(Dataset entries)
——
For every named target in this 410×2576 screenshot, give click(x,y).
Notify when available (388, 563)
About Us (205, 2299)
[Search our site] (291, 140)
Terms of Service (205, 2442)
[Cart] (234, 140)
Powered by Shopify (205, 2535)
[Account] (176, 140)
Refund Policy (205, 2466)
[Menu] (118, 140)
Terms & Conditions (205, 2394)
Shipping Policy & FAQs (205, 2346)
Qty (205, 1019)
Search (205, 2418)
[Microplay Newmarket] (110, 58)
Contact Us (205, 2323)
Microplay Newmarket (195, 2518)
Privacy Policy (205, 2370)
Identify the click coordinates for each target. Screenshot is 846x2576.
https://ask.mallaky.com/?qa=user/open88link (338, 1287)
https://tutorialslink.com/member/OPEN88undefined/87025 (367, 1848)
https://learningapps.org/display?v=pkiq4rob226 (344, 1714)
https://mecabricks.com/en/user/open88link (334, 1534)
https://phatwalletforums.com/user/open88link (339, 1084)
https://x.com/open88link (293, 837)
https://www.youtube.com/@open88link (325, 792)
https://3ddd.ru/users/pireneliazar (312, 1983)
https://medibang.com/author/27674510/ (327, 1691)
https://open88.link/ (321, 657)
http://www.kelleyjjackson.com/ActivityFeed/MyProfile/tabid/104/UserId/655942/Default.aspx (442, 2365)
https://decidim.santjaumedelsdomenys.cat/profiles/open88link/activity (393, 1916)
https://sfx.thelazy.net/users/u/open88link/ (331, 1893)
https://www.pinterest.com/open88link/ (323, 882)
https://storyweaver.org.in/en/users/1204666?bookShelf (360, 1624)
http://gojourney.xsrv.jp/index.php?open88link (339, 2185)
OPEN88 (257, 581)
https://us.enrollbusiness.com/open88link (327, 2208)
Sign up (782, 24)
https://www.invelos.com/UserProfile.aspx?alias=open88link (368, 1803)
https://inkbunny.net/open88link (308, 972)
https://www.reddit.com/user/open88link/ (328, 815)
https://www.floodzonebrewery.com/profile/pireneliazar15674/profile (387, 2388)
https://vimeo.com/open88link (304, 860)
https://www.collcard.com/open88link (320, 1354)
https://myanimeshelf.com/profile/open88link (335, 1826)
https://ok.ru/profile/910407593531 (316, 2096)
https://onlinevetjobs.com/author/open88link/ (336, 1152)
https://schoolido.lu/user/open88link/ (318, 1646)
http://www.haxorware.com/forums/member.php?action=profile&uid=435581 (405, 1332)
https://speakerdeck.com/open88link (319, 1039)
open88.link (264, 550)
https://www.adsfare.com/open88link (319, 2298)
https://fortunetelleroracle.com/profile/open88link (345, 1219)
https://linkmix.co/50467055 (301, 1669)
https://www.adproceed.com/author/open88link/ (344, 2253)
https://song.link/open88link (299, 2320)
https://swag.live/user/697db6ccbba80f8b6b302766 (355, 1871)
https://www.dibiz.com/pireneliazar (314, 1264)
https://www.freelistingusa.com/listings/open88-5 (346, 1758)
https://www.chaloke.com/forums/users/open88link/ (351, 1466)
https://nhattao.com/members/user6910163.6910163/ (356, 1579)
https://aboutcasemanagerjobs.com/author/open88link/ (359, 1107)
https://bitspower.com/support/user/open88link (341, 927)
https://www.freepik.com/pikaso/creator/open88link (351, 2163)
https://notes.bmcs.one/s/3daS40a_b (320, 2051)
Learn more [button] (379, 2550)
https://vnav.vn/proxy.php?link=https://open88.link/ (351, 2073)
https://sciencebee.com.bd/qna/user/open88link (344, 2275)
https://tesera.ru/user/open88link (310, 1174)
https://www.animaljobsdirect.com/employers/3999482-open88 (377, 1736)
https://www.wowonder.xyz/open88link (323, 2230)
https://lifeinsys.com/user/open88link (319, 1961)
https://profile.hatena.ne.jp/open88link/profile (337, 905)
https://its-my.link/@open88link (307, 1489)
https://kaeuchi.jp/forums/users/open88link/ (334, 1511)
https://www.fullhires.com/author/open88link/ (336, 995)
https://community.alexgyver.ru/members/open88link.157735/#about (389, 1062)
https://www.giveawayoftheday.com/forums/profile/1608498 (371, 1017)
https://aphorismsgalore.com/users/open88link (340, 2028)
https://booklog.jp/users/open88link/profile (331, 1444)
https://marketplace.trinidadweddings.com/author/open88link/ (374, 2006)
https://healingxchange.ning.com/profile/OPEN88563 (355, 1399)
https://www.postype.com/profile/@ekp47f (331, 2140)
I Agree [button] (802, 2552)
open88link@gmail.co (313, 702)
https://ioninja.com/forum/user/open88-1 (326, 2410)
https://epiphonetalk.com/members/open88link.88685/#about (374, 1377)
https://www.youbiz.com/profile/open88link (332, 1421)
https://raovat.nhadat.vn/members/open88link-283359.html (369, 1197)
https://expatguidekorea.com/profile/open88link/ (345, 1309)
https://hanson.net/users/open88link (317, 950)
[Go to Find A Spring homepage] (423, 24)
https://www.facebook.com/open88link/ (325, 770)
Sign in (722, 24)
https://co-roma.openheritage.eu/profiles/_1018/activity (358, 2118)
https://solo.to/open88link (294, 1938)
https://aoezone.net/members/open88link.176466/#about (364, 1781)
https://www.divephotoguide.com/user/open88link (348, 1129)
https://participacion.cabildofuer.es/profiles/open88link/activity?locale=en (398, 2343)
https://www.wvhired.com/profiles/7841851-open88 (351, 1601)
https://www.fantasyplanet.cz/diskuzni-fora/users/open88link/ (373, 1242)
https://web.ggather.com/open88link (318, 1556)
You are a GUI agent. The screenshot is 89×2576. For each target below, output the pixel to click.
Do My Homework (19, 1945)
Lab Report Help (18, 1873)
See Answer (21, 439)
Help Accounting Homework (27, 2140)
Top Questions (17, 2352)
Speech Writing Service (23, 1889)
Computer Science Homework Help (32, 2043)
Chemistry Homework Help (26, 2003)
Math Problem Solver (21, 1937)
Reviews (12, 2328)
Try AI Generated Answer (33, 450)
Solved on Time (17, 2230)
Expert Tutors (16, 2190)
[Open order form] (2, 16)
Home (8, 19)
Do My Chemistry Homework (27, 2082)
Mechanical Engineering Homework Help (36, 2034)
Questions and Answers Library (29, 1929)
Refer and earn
——
Write down again, exactly as given, only the lines above that fall from the line with "https://us.enrollbusiness.com/open88link (327, 2208)" to the line with "https://www.dibiz.com/pireneliazar (314, 1264)", inclusive.

https://us.enrollbusiness.com/open88link (327, 2208)
Sign up (782, 24)
https://www.invelos.com/UserProfile.aspx?alias=open88link (368, 1803)
https://inkbunny.net/open88link (308, 972)
https://www.reddit.com/user/open88link/ (328, 815)
https://www.floodzonebrewery.com/profile/pireneliazar15674/profile (387, 2388)
https://vimeo.com/open88link (304, 860)
https://www.collcard.com/open88link (320, 1354)
https://myanimeshelf.com/profile/open88link (335, 1826)
https://ok.ru/profile/910407593531 (316, 2096)
https://onlinevetjobs.com/author/open88link/ (336, 1152)
https://schoolido.lu/user/open88link/ (318, 1646)
http://www.haxorware.com/forums/member.php?action=profile&uid=435581 (405, 1332)
https://speakerdeck.com/open88link (319, 1039)
open88.link (264, 550)
https://www.adsfare.com/open88link (319, 2298)
https://fortunetelleroracle.com/profile/open88link (345, 1219)
https://linkmix.co/50467055 (301, 1669)
https://www.adproceed.com/author/open88link/ (344, 2253)
https://song.link/open88link (299, 2320)
https://swag.live/user/697db6ccbba80f8b6b302766 (355, 1871)
https://www.dibiz.com/pireneliazar (314, 1264)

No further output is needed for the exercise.